9/23/2016

Visual Studio 2015 Hadoop Component ETL using Hortonworks Hyper-V Sandbox [Part-4]

This is part 4 in a series "Visual Studio 2015 Hadoop Component ETL using Hortonworks Hyper-V Sandbox"
 
In Part 1 of this series we installed Visual Studio 2015 Community edition as well as configured our Hortonworks Sandbox 2.4 in Hyper-V.
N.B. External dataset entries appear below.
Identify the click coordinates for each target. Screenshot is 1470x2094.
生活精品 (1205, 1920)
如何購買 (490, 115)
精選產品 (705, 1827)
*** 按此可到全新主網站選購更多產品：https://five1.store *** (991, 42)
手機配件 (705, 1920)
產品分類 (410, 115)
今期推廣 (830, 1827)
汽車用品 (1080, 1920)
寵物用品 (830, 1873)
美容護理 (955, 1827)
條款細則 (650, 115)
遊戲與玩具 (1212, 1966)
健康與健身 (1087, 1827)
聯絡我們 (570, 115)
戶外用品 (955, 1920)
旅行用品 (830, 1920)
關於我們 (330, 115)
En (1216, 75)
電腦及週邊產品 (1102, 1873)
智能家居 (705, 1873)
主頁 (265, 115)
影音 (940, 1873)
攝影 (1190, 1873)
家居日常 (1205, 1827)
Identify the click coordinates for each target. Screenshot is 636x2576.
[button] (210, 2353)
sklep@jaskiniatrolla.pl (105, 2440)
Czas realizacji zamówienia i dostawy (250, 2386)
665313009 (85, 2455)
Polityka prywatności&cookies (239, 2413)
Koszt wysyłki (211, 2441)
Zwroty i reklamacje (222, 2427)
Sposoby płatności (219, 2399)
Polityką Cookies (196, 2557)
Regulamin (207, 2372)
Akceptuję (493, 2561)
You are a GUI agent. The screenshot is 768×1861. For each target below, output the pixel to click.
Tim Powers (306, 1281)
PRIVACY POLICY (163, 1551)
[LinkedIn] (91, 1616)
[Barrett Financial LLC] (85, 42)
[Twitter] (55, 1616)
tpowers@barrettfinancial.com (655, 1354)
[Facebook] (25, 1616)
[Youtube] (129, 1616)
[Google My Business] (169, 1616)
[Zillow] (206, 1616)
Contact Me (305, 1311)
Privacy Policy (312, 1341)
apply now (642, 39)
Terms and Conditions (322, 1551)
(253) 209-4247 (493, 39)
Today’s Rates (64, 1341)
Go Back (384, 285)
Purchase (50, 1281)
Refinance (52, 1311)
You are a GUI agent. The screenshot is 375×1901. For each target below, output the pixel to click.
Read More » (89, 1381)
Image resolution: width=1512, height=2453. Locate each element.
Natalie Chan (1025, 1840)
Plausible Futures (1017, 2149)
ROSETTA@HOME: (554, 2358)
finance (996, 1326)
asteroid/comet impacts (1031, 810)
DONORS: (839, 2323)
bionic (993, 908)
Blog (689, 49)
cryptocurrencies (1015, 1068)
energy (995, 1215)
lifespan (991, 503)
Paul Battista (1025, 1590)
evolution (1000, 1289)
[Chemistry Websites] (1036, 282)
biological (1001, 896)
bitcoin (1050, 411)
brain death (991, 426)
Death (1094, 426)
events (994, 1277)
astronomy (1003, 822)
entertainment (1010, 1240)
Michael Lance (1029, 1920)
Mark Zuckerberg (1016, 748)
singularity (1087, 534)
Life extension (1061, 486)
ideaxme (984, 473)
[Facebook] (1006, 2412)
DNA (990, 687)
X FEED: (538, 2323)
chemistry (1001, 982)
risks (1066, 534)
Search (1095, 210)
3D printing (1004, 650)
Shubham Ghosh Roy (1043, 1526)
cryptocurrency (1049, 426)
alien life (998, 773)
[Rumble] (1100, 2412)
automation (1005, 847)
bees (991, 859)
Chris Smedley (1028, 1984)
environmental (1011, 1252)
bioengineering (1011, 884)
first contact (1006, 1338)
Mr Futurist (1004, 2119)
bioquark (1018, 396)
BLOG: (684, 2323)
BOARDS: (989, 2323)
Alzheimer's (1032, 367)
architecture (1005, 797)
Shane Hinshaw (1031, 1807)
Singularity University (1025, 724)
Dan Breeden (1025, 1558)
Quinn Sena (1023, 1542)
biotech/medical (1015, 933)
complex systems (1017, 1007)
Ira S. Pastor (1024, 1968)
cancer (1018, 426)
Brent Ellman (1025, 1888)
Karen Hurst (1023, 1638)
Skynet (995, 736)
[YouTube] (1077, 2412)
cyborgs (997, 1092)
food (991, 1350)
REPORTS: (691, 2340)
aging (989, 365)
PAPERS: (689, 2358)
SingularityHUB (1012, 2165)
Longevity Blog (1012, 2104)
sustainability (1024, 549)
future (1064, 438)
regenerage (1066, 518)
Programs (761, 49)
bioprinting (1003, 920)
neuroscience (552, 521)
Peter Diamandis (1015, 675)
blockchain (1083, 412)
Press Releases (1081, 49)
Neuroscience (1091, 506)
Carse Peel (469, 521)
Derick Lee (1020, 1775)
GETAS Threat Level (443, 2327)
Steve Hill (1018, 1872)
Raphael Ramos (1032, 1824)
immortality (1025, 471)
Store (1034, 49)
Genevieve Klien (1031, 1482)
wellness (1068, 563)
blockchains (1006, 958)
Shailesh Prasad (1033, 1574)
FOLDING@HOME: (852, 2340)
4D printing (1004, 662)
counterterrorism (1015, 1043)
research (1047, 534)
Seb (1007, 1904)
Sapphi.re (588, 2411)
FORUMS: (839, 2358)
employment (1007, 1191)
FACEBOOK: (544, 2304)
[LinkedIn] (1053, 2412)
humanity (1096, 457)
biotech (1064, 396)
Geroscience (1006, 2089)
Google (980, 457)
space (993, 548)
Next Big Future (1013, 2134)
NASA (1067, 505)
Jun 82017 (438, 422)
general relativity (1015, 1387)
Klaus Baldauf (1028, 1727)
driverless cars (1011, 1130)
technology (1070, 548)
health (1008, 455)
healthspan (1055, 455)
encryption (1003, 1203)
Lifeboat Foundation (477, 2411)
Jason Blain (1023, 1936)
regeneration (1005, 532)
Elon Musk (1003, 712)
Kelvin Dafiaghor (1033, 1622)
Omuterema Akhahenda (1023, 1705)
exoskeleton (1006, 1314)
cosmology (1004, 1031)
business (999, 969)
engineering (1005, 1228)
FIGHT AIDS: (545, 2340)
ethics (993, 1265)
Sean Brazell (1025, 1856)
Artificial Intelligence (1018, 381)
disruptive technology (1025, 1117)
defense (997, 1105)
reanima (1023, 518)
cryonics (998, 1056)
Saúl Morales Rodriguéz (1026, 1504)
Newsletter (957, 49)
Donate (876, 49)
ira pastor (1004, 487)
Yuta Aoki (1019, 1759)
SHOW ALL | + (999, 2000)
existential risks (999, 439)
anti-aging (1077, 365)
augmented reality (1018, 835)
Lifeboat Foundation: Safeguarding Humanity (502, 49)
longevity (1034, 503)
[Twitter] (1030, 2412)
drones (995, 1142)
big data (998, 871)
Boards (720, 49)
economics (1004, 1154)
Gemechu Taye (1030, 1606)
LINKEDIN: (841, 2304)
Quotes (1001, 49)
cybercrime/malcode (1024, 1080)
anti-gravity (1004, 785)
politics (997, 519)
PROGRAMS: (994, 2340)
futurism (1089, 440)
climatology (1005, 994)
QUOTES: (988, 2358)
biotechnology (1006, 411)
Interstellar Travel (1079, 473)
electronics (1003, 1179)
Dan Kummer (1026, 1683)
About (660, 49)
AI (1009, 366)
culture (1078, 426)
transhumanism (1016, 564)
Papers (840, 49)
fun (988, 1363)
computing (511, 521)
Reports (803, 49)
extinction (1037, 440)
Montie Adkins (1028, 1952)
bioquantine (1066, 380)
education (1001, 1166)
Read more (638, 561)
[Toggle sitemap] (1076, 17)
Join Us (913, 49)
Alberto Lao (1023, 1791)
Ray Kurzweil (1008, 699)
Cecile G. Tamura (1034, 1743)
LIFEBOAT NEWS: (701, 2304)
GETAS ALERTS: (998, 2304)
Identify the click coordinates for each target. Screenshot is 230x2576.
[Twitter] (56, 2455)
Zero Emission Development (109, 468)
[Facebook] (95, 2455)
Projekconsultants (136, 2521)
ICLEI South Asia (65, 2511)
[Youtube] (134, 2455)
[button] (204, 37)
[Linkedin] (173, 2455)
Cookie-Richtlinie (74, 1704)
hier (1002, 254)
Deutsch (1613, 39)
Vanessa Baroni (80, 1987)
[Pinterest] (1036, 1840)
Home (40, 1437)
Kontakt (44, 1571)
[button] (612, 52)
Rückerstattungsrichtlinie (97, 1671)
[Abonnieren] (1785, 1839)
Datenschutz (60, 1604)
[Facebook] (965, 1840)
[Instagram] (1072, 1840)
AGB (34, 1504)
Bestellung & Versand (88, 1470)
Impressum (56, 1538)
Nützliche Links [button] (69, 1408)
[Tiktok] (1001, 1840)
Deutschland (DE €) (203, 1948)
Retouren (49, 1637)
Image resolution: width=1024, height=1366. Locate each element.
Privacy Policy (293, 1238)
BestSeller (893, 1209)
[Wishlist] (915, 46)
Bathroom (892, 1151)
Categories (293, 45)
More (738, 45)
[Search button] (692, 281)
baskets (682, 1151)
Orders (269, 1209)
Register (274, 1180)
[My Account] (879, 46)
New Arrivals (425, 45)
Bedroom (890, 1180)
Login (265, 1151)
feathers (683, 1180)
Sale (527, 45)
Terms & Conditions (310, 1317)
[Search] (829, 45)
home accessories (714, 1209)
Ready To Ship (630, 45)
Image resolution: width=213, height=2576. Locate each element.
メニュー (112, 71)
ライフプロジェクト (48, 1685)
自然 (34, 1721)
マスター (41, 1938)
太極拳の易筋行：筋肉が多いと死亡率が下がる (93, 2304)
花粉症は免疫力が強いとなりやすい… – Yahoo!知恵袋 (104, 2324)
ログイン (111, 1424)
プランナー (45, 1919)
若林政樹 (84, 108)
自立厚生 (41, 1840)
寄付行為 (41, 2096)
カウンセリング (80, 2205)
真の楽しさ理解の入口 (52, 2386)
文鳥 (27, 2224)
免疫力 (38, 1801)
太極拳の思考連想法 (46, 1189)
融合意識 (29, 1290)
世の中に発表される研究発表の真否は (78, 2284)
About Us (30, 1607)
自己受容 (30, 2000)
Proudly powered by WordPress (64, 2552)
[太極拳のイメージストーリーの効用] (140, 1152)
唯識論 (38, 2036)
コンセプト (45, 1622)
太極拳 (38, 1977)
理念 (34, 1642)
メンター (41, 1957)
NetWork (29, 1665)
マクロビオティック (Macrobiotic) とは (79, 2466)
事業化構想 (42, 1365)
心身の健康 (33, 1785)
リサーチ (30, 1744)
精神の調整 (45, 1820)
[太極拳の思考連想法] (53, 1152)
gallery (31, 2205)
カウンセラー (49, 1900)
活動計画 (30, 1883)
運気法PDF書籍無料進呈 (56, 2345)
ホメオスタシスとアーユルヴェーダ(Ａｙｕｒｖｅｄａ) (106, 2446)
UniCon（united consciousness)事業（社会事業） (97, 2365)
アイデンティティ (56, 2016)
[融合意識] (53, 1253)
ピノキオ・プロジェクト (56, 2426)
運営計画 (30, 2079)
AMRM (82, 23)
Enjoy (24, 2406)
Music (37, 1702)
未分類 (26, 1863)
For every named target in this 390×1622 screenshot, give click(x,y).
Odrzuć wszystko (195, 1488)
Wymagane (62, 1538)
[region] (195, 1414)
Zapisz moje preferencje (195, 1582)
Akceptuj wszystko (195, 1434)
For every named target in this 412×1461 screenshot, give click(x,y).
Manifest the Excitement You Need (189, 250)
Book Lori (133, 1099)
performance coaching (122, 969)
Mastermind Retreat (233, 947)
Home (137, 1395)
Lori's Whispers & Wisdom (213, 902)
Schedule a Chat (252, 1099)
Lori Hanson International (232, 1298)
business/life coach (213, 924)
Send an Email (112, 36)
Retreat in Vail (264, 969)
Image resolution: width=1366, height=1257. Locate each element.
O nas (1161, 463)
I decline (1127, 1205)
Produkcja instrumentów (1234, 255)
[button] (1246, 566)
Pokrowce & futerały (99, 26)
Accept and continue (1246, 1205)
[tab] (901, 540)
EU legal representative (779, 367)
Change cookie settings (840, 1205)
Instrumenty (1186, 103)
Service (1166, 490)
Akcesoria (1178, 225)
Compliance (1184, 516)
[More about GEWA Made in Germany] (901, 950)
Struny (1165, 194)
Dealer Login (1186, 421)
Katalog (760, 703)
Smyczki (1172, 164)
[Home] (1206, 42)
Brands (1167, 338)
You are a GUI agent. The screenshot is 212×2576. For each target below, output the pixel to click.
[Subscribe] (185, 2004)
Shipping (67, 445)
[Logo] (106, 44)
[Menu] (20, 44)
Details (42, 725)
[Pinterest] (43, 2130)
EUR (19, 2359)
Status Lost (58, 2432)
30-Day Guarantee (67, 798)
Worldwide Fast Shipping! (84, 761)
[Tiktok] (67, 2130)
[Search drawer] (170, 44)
In Part 2, we created a project in Visual Studio Data Tools for SSIS which implemented the Hadoop Task File Task.  We ingested a local file on the host laptop, sent it directly to a directory in HDFS in Hyper-V Virtual Machine sandbox.
 
In Part 3, we used Pig to bring in a text file, strip out the header row, and store off the data (3 fields) to an output directory.
 
To get started, took a look at the HDFS file structure for the root folder, I'm using root for simplicity, in real world environment, you'd want to use a different user of course:
 

Next we create our Hadoop Connection Manager:


Next we set WebHCat server and IP address, didn't need to set or enable WebHDFS connection:


Next we opened our Visual Studio project, added a new SSIS Package, dropped in 3 Hadoop Hive Task components, first one to create a Database, then create a Table, then Insert into the new table:
 

Next, we open each of the 3 Hive components, set the Hadoop Connection and apply the Inline Script:

 
Each of the 3 script code is here:


----------------------
-- Script 1
CREATE DATABASE IF NOT EXISTS VS2015_Test;
USE VS2015_Test;

----------------------
-- Script 2
USE VS2015_Test;
DROP TABLE IF EXISTS tblBook1;
CREATE EXTERNAL TABLE tblBook1 (DateID STRING, Description STRING, ActiveFlag INT)
ROW FORMAT DELIMITED
FIELDS TERMINATED BY '\t'
STORED AS TEXTFILE LOCATION '/user/root/test/HIVE/tblBook1';

----------------------
-- Script 3
USE VS2015_Test;
LOAD DATA INPATH '/user/root/test/book1.out/part-m-00000'
OVERWRITE INTO TABLE tblBook1;

----------------------
Here's the HDFS file structure along with CAT file contents of our Pig output file book1.out/part-m-00000:


Then executed the SSIS Package:


Package completed with details:


And HDFS file structure changed, adding new files to our Hive directory, and moved the original output file:


You can see the Hive directory has a new entry "tblBook1" which is our Hive Table and the file "tblBook1/part-m-00000" is our table content, which got moved from the original directory of "book1.out".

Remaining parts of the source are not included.